Sunday, 6 April 2014

Postcards from Louie

As you know, I have been working with older folk this year. One of my contracts was with Arts Care Gofal Celf who kindly invited me to deliver Music & Story in a specifically designed new, Dementia friendly Gwalia home for older folk in Tumble, Llanelli. Continuity Artist already at the home, Rose Thorn, had advised that Music and Story would work well. I was kindly funded to come for 6 sessions on a Monday morning and work alongside Rose.

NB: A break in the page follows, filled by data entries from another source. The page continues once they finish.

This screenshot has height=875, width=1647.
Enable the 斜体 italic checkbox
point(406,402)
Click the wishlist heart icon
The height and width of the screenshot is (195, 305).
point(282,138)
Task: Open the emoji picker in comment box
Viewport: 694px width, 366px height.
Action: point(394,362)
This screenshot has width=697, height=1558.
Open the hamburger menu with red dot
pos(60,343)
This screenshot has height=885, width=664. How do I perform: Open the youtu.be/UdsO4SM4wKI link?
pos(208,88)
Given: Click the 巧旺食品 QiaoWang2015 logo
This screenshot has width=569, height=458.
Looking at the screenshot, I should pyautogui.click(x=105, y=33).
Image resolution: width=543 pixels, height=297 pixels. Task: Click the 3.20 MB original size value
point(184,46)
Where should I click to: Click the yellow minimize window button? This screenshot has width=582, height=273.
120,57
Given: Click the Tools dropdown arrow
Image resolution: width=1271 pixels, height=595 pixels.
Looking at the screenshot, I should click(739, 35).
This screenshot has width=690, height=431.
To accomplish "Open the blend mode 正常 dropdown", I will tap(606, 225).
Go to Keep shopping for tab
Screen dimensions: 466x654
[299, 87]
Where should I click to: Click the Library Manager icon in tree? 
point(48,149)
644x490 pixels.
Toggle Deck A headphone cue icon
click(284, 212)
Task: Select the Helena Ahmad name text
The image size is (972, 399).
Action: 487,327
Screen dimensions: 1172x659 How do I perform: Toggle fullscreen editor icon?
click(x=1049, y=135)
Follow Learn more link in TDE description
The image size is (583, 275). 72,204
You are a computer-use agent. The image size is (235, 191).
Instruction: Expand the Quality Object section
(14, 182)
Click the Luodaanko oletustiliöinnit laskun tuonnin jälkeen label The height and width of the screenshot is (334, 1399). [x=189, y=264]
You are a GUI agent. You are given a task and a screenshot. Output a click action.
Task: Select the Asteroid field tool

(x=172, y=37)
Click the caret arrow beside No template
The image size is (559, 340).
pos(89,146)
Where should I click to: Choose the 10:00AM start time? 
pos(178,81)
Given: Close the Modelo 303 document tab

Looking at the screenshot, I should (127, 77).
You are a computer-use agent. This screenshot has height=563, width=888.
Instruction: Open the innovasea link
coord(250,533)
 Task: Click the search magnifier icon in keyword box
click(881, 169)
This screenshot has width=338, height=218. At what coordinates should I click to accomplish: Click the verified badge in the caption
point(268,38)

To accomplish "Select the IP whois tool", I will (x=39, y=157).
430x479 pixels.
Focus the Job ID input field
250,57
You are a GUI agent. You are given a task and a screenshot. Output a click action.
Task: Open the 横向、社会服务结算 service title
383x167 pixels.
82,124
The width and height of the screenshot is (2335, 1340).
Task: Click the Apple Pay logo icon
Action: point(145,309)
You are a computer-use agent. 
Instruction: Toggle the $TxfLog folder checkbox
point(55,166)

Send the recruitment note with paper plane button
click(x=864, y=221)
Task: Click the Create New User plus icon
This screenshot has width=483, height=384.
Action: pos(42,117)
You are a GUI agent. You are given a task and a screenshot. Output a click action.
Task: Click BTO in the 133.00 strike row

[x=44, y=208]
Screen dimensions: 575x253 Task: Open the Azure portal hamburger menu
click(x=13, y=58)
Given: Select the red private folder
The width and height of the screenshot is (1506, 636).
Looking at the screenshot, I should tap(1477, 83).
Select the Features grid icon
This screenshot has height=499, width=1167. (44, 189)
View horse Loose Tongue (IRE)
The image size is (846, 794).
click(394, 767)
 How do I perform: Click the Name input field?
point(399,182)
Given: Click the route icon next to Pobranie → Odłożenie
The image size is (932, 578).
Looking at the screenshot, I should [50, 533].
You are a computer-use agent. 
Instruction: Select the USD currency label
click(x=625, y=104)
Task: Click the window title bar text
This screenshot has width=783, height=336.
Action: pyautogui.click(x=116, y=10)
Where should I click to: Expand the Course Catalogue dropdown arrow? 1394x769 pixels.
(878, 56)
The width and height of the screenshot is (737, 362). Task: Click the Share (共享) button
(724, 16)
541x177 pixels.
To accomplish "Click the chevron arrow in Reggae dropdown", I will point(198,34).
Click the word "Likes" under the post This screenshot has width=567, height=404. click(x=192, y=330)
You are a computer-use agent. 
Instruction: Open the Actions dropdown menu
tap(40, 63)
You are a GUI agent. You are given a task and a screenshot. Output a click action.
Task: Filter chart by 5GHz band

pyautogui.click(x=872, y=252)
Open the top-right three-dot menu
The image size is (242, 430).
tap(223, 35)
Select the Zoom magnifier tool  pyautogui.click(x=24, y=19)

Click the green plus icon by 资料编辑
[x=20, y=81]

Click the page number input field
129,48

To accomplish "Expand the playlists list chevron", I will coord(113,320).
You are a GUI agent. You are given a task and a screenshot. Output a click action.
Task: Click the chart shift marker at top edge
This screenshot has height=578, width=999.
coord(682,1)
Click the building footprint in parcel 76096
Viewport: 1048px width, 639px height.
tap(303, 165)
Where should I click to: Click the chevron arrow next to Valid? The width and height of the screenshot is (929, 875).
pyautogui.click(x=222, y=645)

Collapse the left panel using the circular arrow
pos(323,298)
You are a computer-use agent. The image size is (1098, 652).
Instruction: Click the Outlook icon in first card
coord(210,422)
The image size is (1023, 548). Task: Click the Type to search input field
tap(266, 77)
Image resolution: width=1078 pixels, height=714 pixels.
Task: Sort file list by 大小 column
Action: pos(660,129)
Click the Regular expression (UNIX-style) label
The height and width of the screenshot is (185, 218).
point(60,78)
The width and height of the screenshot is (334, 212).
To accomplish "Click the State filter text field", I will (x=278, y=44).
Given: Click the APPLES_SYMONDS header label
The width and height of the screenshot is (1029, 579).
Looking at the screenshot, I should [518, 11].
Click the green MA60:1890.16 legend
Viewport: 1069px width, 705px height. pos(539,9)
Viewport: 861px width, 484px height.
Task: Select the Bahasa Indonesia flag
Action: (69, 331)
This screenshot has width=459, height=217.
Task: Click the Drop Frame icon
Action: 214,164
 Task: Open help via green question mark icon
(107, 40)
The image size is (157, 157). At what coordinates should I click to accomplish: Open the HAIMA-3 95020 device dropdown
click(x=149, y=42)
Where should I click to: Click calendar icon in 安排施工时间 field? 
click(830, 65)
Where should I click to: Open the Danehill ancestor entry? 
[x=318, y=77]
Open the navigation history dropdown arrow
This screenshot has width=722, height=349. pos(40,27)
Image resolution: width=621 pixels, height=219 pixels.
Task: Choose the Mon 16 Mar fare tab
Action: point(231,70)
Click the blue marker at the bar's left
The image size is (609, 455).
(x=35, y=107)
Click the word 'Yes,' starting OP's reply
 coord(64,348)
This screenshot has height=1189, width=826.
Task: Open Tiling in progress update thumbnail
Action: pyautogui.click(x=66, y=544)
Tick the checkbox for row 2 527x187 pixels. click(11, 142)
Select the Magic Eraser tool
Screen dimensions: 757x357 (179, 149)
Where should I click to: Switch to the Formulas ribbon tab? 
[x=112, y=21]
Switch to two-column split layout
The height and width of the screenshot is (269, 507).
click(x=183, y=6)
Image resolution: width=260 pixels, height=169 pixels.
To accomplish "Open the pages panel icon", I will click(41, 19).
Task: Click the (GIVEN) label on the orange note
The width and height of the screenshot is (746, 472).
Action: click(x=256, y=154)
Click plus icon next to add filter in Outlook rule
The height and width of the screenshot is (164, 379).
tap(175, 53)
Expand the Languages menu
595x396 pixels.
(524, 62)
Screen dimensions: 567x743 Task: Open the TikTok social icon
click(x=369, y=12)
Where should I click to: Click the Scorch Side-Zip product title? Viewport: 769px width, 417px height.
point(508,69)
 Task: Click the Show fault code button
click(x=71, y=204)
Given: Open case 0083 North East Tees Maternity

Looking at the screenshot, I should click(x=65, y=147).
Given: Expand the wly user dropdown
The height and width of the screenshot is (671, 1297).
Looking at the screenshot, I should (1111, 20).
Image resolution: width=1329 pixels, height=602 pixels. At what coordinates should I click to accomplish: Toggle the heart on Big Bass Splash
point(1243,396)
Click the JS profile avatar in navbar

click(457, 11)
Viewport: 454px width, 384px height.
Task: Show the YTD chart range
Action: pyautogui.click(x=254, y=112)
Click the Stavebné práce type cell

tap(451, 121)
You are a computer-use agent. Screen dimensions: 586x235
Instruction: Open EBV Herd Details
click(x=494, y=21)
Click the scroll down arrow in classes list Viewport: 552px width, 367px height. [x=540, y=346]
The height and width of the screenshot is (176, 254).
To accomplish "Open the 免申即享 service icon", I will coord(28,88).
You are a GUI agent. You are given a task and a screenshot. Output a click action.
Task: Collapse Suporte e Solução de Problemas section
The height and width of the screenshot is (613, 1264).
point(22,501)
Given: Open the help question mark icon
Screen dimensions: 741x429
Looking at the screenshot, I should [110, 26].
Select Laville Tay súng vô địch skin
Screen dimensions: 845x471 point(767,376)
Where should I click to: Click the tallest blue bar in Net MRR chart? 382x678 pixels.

This is where I met Louie,  a 92 year old woman living at the home. To be honest, she didn't really like the music part of the session. I would ask her if she would rather come in after the music, but she preferred to sit and listen, waiting for the last half hour because she enjoyed talking with me about her life in West Wales during this time. She brought in a book for me of  Llangybri, where she grew up and talked passionately about parts of her childhood and younger adult life, as if it were only yesterday. We laughed and chatted as she shared snippets of her lifetime with me.

It was as if she were sending me postcards from her memory of all the times that had made her smile.

I really looked forward to talking with Louie. She loved looking at maps of the local area and I came to realise that her story was one that was seldom told in the history books: a woman who had spent her life as part of West Wales farming culture. In effect, Louie was giving me insights into what life was like for welsh women and girls in agricultural Wales.

Just as my contract was finishing, Louie asked me if I could 'do something with her story' Well, what was I going to say! 'Sorry, the funding has finished!'  As a storyteller and musician, I think being asked to be the curator of someone's story is a great privilege. I decided there and then, to promise her that I would do what I could, that I am not a historian but that I would write songs based on the memories she shared with me. She agreed. I made the decision to do this regardless of funding and that some things just need to be ...

We called our journey 'Postcards from Louie' because of the nature of how she told me her stories but also she has a huge collection of postcards to her father, grandfather and herself.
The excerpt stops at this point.